Ottawa is leaving it up to the provincial and territorial governments to properly regulate the distribution and sale of legal marijuana. Disputes over rental properties are handled by provincial landlord and tenant boards.
For many landlord associations, growing marijuana inside rental units poses a much bigger concern than renters who smoke up.
Under the proposed pot legislation, any adult aged 18 or older would be allowed to grow up to four cannabis plants per residence. The plants would not be allowed to exceed a metre in height.
In a February submission to the federal Department of Public Safety, the Attorney General of Canada and Health Canada, the Canadian Federation of Apartment Associations said growing marijuana in multi-unit dwellings poses safety hazards and could result in damage to buildings and loss of insurance.
“Due to all of those problems, CFAA urges the government to prohibit all marijuana growing in multi-unit dwellings, and in rented dwellings of any size,” the association wrote.

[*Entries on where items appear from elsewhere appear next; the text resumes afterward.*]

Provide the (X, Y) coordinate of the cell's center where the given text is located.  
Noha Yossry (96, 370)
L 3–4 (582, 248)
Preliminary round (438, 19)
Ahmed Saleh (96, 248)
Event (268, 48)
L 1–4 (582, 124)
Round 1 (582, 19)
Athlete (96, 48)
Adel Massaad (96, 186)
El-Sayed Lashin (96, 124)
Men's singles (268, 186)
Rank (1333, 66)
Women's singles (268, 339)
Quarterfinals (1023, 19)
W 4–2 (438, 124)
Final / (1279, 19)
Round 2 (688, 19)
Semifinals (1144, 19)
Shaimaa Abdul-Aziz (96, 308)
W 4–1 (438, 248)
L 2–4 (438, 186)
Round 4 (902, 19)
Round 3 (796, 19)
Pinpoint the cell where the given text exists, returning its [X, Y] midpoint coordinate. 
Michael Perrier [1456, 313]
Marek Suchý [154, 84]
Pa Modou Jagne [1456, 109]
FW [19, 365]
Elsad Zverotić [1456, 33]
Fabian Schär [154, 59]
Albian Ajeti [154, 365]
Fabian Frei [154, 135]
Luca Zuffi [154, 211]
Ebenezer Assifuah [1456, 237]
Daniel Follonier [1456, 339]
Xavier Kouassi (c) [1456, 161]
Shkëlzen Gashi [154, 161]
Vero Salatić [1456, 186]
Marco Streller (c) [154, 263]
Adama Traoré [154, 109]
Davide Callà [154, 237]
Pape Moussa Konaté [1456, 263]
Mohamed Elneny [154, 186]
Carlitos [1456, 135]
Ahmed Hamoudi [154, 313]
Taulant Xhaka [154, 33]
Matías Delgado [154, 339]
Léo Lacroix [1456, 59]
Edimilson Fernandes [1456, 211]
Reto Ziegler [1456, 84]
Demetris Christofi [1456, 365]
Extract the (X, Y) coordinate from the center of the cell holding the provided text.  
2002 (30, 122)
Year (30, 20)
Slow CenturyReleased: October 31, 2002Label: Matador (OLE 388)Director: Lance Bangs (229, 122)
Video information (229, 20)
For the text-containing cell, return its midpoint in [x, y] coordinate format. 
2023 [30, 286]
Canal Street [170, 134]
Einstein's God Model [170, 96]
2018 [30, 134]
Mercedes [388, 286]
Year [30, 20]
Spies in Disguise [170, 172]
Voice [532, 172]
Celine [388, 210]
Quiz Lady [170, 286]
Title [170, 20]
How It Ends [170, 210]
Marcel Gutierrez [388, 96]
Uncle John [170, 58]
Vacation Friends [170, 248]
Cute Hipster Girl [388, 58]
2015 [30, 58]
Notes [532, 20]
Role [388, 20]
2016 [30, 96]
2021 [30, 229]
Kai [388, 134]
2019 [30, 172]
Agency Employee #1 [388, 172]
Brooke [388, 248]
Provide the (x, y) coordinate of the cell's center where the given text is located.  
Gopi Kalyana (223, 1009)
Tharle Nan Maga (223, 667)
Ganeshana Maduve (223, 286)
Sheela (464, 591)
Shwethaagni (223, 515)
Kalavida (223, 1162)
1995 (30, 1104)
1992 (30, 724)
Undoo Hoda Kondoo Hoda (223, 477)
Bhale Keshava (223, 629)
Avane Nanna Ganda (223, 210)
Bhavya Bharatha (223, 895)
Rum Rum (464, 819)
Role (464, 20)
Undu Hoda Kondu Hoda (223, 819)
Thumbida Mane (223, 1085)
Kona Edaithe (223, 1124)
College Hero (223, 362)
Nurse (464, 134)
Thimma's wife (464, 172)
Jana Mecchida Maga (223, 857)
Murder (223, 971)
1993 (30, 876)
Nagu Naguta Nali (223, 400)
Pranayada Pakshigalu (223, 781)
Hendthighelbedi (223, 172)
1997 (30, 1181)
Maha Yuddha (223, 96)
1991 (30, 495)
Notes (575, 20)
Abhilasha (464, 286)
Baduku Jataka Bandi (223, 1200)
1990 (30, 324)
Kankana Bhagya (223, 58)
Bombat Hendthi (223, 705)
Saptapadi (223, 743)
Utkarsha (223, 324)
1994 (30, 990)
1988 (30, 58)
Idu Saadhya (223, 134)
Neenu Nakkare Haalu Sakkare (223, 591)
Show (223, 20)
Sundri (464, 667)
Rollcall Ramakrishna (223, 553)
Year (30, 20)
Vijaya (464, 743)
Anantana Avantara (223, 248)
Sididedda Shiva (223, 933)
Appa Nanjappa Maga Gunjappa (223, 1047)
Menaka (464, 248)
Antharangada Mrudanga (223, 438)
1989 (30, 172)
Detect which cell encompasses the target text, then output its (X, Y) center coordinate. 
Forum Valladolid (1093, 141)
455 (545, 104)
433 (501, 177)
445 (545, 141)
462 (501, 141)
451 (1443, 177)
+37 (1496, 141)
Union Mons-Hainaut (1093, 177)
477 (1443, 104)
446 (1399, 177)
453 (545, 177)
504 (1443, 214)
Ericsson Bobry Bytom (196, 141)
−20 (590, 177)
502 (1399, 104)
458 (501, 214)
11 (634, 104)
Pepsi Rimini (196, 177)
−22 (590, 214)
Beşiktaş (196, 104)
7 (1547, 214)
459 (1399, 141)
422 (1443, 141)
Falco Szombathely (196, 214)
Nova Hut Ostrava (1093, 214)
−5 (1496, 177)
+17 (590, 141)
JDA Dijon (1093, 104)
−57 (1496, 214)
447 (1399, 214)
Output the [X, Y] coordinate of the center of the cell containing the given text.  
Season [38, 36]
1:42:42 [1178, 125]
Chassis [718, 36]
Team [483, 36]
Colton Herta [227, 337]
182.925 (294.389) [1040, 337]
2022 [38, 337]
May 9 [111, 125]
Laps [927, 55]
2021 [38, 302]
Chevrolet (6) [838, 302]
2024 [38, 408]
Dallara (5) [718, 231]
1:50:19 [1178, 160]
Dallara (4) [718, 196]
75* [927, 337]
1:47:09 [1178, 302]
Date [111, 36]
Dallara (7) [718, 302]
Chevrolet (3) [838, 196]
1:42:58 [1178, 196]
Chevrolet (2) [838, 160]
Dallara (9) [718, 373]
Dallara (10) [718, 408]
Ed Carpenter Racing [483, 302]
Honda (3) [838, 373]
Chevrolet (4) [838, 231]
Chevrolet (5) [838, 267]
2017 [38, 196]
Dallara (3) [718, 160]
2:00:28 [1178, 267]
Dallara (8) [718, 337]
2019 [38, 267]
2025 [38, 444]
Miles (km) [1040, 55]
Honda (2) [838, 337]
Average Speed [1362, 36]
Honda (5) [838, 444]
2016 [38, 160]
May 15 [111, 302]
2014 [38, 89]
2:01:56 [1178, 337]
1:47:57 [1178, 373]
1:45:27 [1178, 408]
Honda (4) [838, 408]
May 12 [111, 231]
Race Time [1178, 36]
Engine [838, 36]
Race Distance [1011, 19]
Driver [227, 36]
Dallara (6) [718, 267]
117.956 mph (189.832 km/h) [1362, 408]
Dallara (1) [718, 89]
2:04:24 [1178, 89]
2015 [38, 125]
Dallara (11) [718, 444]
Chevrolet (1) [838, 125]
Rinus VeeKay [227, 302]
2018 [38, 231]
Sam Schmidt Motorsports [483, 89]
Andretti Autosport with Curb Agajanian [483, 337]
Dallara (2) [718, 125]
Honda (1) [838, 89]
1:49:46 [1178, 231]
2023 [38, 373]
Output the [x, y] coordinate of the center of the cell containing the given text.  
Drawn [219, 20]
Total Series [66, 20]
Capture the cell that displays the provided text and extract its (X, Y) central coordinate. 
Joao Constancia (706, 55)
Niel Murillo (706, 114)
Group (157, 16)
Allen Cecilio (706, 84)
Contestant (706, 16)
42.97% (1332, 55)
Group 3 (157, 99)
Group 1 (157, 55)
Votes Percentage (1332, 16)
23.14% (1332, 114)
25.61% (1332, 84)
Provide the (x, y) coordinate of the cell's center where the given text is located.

Hans Brouillette, from the Quebec Landlords Association, told CTV News in April that landlords’ concerns include overloaded electricity systems and potential damage from mould that can thrive in the humidity created by marijuana plants.
Avrom Charach, who runs the Manitoba Professional Property Association, has said that landlords in his province also fear being saddled with big repair bills related to marijuana use and cultivation. He also said that marijuana odour is a big concern on shared properties.